Dichloromethyl(3,3,3-trifluoropropyl)silane

Administrative data

Key value for chemical safety assessment

Additional information

In vitro genotoxicity data:

In the available key study (Dow Corning Corporation, 1979), which predates GLP, the test item was tested for bacterial mutagenicity (Ames Test) equivalent or similar to the OECD TG 471. The Salmonella typhimurium strains TA 1535, TA 1537, TA 1538, TA 98, and TA 100 were exposed to the test material both in absence and presence of a metabolic activation system. No treatment related increase in the number of revertants was observed in any of the tester strains. Appropriate solvent and positive controls were included into the test and gave the expected results. Hence, the test item was considered to be non-mutagenic to bacteria under the conditions of the test.

No data are available for mutagenicity to a bacterial strain capable of detecting cross-linking or oxidising mutagens. In view of the lack of genetic toxicity demonstrated in studies on mammalian cells, and the absence of structural features that indicate that such mutagenicity is likely, testing in an appropriate 5th strain is not considered necessary. In addition, the only silicon-containing substance which has given a positive result in a bacterial strain capable of detecting cross-linking or oxidising mutagens contains an epoxy- side-chain (which is associated with cross-linking mutagenicity), and this substance was positive in Salmonella typhimurium strains TA 100, TA 1535 as well as in E.coli WP2uvrA

 

In the available key study (BSL, 2012b) the test item was tested for mammalian cytogenicity in vitro. The study was performed according to the OECD TG 473, and in compliance with GLP. Chinese hamster V79 cells were treated with the test item with and without metabolic activation up to precipitation and cytotoxicity concentrations. Following exposure (4 h with and without metabolic activation in Experiment I and 4 h with and 20 h without metabolic activation in Experiment II) the chromosomes were prepared and at least 100 metaphases per culture were scored for structural chromosomal aberrations. In both experiments, no biologically relevant increase of the aberration rates was found after treatment with the test item with and without metabolic activation. The aberration rates of all dose groups treated with the test item were within the historical control data of the negative control. Furthermore, no biologically relevant increase in the frequencies of polyploid cells was found after treatment with the test item as compared to the controls. Appropriate positive and negative controls were included in the study and gave the expected results. Hence, the test item is considered to be non-clastogenic under conditions of the test.

 

In the available key study (BSL, 2012a) the test material was investigated for mammalian mutagenicity according to the OECD test guideline 476, and in compliance with GLP. In two independent experiments mouse lymphoma L15178Y cells were treated with the test item up to cytotoxic concentrations both in the presence and absence of a metabolic activation system for 4 h and 24 h, respectively. No biologically relevant increase in mutant frequency was observed in any experiment without metabolic activation. A positive result was obtained from the first experiment with metabolic activation; however, this could not be confirmed in the second experiment. Hence, the test material was considered to be not mutagenic to mammalian cells under the conditions of the test.

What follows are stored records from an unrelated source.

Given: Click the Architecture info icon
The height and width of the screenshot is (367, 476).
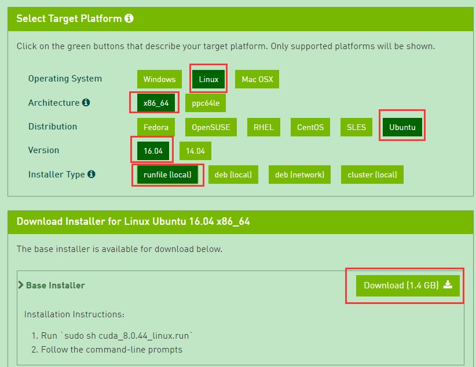Looking at the screenshot, I should pyautogui.click(x=86, y=103).
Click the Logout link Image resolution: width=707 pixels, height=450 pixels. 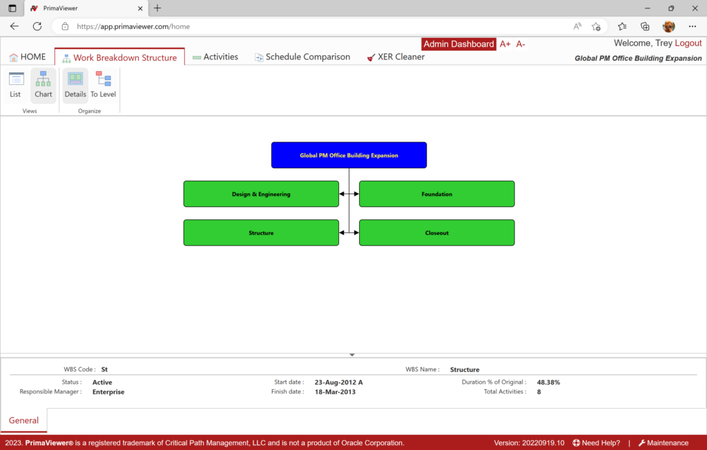pyautogui.click(x=688, y=43)
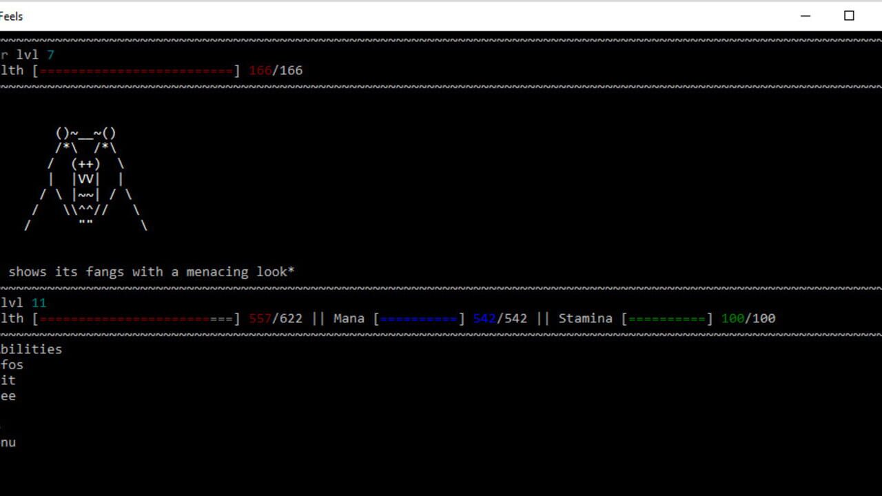Click the monster's (++) eyes
Screen dimensions: 882x496
point(86,164)
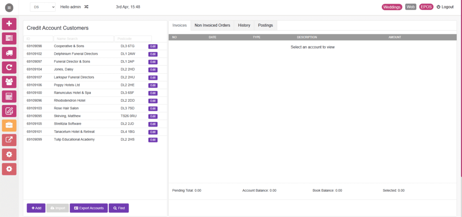Toggle the EPOS mode pill
Viewport: 462px width, 217px height.
426,7
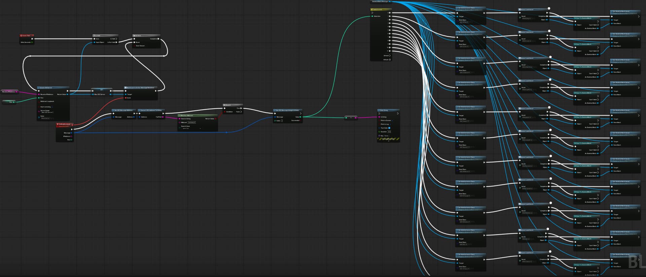Viewport: 646px width, 277px height.
Task: Collapse the Print String Development Only expander arrow
Action: click(x=389, y=141)
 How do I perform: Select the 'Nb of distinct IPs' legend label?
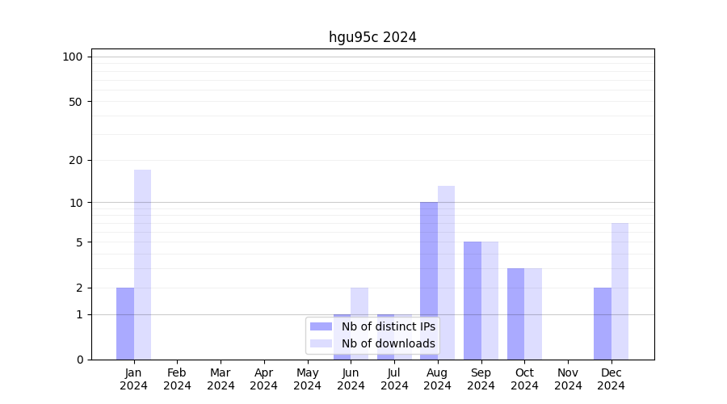pyautogui.click(x=388, y=326)
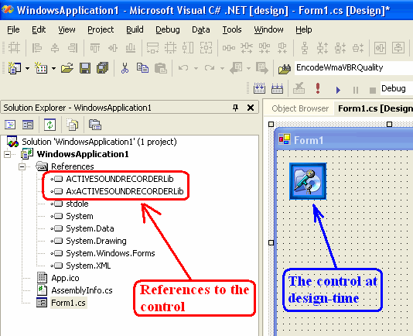Click Show All Files icon in Solution Explorer
Screen dimensions: 413x336
[x=72, y=125]
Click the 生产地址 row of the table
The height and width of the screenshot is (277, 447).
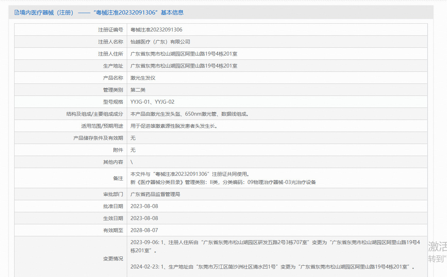point(183,66)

In vivo genotoxicity data:

No data available.

Justification for selection of genetic toxicity endpoint
No study was selected, since all available studies were negative.

Short description of key information:
In vitro:
Gene mutation (Bacterial reverse mutation assay / Ames test): S. typhimurium TA 1535, TA 1537, TA 1538, TA 98, and TA 100: negative with and without metabolic activation (similar to OECD TG 471)
Mammalian cytogenicity (Chinese hamster V79 cell chromosome aberration assay): negative with and without metabolic activation (according to OECD TG 473)
Mammalian mutagenicity (Mouse Lymphoma Assay): negative with and without metabolic activation (according to OECD TG 476)
In vivo:
No data available.

Endpoint Conclusion: No adverse effect observed (negative)

Justification for classification or non-classification

Based on the available data classification for genetic toxicity according to Regulation 67/584/EEC and (EC)1272/2008 is not warranted.